In den USA ist eine Diskussion darum entbrannt, wie groß der „saudische Fußabdruck“ im Land ist. Aktuell erhält dieses politische Tabu öffentlich eine neue Bedeutung. Die Frage lautet, wieviel von Amerikas Schuldenberg das saudische Königshaus tatsächlich kontrolliert. Zum einen sorgt natürlich der anhaltend niedrige Ölpreis für Befürchtungen, dass Saudi-Arabien seine US-Anleihen in Bargeld verwandeln will.

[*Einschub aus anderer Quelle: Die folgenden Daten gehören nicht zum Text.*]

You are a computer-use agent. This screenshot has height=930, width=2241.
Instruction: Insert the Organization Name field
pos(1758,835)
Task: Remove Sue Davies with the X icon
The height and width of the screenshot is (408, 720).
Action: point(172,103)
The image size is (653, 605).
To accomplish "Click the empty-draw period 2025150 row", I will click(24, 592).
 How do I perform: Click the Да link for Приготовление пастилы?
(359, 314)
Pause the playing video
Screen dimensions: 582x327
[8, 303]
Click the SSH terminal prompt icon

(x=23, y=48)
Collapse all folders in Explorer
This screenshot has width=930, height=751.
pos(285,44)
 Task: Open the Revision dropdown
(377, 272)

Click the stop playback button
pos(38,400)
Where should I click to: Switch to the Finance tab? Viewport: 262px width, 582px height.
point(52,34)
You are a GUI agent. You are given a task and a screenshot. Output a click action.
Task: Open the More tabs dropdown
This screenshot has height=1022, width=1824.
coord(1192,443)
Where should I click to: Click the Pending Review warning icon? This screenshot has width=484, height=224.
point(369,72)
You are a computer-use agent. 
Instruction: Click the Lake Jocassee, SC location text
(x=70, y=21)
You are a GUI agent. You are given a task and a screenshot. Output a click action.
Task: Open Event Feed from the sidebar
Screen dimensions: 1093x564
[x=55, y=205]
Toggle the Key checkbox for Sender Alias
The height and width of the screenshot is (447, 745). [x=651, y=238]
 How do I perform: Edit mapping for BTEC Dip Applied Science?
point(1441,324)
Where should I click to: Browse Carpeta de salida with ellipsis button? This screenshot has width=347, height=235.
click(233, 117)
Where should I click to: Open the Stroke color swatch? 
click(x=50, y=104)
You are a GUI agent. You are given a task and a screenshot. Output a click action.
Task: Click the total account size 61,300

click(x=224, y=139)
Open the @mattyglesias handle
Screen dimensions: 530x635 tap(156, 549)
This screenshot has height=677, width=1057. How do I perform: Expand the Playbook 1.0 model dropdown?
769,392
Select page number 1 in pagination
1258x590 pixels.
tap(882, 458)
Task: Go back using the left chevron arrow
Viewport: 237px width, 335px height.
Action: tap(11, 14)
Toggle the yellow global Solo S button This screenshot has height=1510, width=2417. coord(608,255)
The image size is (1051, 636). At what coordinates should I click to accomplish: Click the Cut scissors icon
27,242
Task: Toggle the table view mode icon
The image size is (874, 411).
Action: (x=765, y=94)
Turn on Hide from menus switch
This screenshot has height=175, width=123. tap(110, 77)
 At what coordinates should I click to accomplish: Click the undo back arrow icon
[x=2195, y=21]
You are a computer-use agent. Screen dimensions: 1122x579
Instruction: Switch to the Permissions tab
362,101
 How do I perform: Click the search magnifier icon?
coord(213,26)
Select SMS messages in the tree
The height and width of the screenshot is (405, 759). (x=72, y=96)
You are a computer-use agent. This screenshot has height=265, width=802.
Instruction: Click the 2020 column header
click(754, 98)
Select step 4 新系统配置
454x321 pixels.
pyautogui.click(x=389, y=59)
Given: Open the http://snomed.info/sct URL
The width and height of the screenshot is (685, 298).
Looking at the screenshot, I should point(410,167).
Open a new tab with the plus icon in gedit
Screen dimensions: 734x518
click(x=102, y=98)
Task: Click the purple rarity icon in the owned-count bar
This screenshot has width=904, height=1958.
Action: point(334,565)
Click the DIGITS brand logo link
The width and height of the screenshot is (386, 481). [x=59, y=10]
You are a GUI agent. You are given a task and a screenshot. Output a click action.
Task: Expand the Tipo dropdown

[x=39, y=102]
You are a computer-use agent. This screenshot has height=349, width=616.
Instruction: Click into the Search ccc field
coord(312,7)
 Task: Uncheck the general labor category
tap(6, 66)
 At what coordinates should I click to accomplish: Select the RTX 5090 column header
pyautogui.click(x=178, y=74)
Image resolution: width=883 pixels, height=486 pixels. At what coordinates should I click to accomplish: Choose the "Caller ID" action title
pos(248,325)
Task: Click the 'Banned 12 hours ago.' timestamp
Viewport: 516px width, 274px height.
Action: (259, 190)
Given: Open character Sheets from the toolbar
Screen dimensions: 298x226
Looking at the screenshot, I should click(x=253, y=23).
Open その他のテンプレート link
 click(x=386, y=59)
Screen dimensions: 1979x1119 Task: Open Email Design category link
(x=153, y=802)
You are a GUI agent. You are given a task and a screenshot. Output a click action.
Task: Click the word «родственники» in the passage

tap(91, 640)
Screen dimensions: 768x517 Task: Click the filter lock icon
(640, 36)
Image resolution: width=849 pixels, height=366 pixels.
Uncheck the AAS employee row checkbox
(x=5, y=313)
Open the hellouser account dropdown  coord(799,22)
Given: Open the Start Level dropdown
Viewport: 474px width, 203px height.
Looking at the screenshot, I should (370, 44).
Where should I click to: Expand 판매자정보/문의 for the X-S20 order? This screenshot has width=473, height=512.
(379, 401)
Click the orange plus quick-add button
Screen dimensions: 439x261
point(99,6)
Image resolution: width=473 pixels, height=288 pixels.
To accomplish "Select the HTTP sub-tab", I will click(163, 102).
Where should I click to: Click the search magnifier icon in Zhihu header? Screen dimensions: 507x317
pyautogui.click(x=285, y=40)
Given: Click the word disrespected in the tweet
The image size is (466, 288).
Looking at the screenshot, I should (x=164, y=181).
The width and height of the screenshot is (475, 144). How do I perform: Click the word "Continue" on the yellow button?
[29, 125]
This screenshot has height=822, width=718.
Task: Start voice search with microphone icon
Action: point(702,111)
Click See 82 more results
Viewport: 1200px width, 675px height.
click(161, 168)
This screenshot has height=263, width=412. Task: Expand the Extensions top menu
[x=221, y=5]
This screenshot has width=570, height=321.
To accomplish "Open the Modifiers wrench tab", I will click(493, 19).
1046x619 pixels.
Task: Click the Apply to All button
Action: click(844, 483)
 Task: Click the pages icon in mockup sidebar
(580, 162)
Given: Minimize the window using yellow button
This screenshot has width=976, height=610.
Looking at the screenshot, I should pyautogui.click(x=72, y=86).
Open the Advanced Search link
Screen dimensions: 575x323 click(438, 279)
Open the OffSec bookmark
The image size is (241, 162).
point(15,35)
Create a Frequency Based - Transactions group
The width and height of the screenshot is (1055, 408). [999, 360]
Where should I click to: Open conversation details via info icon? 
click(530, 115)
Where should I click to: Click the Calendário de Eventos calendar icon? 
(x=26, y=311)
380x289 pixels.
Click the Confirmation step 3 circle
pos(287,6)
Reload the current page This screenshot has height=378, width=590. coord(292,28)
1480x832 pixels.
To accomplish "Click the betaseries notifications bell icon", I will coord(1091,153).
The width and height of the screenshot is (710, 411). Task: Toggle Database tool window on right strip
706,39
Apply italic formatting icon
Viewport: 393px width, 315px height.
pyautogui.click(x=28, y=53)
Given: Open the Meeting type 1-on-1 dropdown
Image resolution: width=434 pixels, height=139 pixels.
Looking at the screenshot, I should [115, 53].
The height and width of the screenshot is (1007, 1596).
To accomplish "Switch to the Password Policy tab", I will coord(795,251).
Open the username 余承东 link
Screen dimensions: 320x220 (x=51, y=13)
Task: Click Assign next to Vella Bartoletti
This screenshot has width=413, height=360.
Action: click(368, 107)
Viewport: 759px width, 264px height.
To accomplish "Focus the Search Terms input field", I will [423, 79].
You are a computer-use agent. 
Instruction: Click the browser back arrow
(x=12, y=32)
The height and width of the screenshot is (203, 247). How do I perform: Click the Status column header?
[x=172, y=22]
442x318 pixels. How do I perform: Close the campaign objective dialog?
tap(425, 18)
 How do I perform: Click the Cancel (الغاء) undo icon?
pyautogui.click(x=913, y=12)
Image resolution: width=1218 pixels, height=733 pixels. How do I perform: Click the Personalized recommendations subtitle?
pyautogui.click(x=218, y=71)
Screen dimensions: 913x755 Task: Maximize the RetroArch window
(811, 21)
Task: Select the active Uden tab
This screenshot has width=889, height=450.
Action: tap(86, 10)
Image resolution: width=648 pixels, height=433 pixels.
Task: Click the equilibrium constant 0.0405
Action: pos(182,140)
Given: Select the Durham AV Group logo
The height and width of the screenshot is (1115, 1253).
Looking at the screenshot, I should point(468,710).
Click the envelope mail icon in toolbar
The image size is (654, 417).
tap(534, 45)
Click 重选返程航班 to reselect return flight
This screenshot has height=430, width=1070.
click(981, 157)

Zum anderen wissen aber auch alle, dass das Königreich sein „außerordentliches Gewicht auf dem Anleihemarkt“ stärker als politische Waffe einsetzen könnte. Im April warnte Saudi-Arabien öffentlich, dass es 750 Milliarden Dollar in Staatsanleihen und anderen Vermögenswerten abstoßen könnte, wenn der amerikanische Kongress ein Gesetz verabschiedet, mit dem das Königreich für die Terroranschläge vom 11. September 2001 zur Verantwortung gezogen werden könnte.
Prinz Bandar bin Sultan plaudert im August 2002 auf der Bush-Ranch in Crawford, Texas, mit dem Präsidenten. Schon damals verlangten Abgeordnete eine Untersuchung darüber, ob Geld aus Saudi-Arabien an die 9/11-Attentäter geflossen ist.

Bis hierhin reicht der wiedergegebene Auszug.